El ministro de Desregulación y Transformación del Estado, Federico Sturzenegger, confirmó que el Gobierno enviará en junio al Congreso un proyecto de desregulación del mercado inmobiliario, con el objetivo de reducir costos en las operaciones de compraventa y fomentar una mayor competencia en el sector.
El anuncio se realizó durante su participación en el DATA DAY 4, organizado en la Universidad Católica Argentina, donde el funcionario expuso ante desarrolladores, corredores y analistas del rubro. Allí planteó que la iniciativa buscará eliminar trabas regulatorias que, según su diagnóstico, encarecen las transacciones y limitan la dinámica del mercado.
Uno de los ejes centrales del proyecto será la revisión del sistema de corretaje inmobiliario. Sturzenegger cuestionó el rol de algunos colegios profesionales cuando imponen condiciones como aranceles mínimos o restricciones operativas, al considerar que estas prácticas terminan trasladándose al precio final.
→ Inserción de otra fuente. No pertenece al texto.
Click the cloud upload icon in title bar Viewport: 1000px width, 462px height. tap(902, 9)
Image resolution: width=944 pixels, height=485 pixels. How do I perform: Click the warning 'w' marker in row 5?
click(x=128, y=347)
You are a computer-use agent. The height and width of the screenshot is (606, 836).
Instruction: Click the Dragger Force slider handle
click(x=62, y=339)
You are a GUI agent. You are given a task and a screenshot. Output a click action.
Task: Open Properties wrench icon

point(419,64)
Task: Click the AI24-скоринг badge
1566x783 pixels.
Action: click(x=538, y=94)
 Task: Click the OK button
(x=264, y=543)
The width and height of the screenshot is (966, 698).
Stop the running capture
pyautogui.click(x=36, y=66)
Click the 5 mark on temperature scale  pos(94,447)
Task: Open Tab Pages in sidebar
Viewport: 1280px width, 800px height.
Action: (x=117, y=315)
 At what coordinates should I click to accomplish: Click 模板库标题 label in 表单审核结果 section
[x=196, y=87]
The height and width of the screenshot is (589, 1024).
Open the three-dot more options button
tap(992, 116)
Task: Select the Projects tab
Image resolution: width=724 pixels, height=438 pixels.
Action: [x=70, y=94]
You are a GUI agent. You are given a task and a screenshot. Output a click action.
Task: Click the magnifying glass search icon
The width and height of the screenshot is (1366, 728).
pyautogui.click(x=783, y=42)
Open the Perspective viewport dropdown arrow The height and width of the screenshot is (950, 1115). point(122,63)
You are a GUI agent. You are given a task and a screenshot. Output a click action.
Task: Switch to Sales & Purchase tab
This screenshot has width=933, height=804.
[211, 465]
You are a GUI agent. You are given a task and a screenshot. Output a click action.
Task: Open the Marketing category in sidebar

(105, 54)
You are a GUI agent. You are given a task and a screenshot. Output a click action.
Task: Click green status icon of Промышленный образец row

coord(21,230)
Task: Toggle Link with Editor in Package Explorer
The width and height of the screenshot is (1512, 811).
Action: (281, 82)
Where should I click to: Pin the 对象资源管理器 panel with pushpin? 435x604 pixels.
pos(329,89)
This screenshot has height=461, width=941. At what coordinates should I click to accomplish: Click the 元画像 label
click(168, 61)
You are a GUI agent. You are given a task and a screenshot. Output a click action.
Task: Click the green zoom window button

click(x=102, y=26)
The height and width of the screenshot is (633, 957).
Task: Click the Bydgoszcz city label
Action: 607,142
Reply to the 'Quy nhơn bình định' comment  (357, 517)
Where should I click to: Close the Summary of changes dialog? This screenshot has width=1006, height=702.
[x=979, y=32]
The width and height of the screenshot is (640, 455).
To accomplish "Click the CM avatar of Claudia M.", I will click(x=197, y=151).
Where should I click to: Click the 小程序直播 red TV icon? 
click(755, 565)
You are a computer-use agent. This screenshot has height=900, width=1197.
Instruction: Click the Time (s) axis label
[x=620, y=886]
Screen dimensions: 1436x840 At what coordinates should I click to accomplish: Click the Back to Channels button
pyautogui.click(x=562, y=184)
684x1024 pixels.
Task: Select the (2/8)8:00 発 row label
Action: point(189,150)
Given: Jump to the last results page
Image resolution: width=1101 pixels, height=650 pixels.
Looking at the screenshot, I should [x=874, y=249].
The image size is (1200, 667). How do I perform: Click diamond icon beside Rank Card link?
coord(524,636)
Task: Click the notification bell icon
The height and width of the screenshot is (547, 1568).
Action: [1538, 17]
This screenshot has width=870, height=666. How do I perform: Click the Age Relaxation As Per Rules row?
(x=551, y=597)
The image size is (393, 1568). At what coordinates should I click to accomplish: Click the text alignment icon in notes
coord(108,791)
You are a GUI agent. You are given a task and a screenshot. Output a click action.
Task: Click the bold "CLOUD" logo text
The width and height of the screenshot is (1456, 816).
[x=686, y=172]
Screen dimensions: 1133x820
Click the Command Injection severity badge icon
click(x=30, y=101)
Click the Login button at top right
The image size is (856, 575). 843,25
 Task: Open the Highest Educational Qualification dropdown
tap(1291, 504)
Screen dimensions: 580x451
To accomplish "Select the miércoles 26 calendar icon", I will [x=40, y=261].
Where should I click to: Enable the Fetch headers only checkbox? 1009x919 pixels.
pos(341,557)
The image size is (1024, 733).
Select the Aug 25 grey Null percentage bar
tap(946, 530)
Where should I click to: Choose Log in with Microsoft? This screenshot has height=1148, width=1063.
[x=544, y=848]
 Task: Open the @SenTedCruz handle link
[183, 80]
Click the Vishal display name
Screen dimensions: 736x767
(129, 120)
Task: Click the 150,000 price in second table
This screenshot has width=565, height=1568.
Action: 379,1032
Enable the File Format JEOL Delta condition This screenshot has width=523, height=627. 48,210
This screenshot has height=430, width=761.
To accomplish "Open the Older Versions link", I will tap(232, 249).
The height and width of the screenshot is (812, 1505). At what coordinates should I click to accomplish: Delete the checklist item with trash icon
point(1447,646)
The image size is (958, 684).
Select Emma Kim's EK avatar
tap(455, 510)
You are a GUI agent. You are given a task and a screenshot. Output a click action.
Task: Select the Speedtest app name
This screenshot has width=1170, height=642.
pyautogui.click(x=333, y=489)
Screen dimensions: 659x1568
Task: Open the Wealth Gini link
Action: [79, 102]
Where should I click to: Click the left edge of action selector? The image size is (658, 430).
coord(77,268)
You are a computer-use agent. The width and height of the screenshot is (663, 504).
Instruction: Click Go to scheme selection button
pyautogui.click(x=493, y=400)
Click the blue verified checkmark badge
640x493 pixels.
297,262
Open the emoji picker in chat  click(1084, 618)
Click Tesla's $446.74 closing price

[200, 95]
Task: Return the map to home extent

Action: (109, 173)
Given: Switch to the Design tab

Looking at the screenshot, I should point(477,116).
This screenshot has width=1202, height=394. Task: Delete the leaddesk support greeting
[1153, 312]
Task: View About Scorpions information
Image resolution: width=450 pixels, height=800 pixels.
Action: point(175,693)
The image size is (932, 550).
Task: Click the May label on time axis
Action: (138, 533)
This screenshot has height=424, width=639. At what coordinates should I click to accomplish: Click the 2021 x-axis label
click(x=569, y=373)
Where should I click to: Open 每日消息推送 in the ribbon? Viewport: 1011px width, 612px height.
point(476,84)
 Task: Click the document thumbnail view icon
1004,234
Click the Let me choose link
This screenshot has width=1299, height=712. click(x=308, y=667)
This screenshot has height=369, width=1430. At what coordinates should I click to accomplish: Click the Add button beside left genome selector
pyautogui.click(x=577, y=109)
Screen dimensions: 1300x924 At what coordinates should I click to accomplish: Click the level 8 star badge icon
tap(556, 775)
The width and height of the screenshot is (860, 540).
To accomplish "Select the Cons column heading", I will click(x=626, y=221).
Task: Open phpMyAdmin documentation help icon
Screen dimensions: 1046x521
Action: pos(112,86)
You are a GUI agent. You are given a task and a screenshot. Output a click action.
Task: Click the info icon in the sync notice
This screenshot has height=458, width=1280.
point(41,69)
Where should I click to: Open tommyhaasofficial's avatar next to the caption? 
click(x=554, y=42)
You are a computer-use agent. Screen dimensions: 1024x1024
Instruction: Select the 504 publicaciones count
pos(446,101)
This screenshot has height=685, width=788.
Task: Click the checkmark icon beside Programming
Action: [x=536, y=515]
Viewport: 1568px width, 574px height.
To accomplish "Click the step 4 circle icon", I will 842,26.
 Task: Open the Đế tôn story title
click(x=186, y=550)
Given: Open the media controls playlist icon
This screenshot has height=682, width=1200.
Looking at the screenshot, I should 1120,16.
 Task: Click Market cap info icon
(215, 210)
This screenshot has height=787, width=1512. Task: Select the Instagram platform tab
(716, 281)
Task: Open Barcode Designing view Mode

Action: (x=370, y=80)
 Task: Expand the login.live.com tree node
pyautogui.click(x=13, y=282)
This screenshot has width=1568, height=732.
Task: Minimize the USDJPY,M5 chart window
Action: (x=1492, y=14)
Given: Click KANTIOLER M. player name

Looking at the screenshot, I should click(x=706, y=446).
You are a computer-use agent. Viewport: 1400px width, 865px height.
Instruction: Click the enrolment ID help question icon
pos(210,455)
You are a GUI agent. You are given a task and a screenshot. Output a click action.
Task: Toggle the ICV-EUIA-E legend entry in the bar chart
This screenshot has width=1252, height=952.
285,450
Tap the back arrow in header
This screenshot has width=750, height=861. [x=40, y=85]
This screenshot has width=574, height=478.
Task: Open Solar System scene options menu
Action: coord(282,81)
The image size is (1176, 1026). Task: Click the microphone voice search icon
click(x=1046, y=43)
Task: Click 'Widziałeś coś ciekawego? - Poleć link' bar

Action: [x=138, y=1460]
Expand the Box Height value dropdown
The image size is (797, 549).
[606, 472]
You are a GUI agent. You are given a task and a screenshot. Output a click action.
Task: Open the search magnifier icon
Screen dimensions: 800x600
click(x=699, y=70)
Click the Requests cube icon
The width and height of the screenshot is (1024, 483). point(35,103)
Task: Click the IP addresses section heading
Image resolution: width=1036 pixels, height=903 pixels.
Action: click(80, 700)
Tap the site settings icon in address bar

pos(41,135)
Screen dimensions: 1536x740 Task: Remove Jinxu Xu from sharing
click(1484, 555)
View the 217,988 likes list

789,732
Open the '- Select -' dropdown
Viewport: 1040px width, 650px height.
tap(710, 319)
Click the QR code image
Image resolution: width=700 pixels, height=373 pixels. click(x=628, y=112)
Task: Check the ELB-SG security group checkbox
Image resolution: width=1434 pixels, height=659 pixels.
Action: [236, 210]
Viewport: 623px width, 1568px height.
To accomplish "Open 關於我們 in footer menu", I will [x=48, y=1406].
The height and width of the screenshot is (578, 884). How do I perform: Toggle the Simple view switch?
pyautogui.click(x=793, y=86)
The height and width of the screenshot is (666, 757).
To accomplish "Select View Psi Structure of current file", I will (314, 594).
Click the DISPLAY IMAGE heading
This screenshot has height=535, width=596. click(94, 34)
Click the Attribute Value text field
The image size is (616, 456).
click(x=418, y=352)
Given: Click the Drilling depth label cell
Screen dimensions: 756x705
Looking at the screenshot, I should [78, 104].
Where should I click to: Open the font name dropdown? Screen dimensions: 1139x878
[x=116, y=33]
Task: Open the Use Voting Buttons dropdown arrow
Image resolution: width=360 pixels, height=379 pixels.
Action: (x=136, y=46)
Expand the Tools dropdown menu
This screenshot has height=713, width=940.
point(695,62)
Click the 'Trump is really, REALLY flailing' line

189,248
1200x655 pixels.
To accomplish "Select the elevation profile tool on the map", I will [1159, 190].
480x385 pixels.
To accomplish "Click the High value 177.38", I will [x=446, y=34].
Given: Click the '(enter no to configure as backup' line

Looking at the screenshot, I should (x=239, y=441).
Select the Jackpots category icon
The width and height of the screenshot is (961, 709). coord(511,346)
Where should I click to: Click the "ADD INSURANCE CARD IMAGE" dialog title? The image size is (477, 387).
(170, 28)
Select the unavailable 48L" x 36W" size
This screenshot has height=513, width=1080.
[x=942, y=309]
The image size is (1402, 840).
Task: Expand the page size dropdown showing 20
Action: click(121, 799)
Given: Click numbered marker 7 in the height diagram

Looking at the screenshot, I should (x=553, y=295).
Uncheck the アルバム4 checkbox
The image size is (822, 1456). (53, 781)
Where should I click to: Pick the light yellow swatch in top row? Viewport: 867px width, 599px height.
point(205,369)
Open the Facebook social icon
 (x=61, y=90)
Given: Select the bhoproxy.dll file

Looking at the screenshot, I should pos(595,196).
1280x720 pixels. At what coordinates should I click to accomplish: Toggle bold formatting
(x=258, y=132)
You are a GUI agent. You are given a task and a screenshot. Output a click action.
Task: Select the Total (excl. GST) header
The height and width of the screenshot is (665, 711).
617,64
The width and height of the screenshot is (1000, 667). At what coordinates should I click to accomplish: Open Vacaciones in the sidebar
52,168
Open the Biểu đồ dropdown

En ese sentido, anticipó que la reforma apuntará a habilitar mayor libertad en la fijación de honorarios y promover nuevos modelos de intermediación.
El ministro también adelantó que el paquete incluirá herramientas vinculadas a la defensa de la competencia, con el objetivo de delimitar el alcance de las regulaciones sectoriales. Según explicó, se trata de un proceso complejo que podría implicar cambios a nivel provincial, pero que forma parte de una estrategia más amplia para modernizar el funcionamiento del mercado.
En paralelo, destacó el rol clave del crédito hipotecario en una eventual reactivación. Sostuvo que, en un escenario de menor inflación, el sistema financiero deberá adaptarse para captar ahorro de largo plazo y canalizarlo hacia préstamos para vivienda. Bajo ese esquema, proyectó una expansión del financiamiento, aunque con tasas alineadas a estándares internacionales.
Otro punto abordado fue el de los costos en la construcción, donde identificó múltiples cargas y tributos que impactan en el valor final de los proyectos. Para el funcionario, la reducción de estos “costos ocultos” es fundamental para mejorar el acceso a la vivienda y dinamizar la actividad inmobiliaria.
Además, vinculó el desarrollo del sector con el crecimiento económico y la aparición de nuevos polos productivos, como Vaca Muerta, que podrían impulsar la demanda de propiedades en distintas regiones del país.
Finalmente, al referirse al mercado de alquileres, defendió la flexibilización normativa impulsada por el Gobierno, al considerar que permitió ampliar la oferta y generar contratos más adaptables a las necesidades actuales.
Con este paquete de reformas, la administración de Javier Milei busca reconfigurar el mercado inmobiliario, reducir costos estructurales y sentar las bases para una mayor actividad en el sector.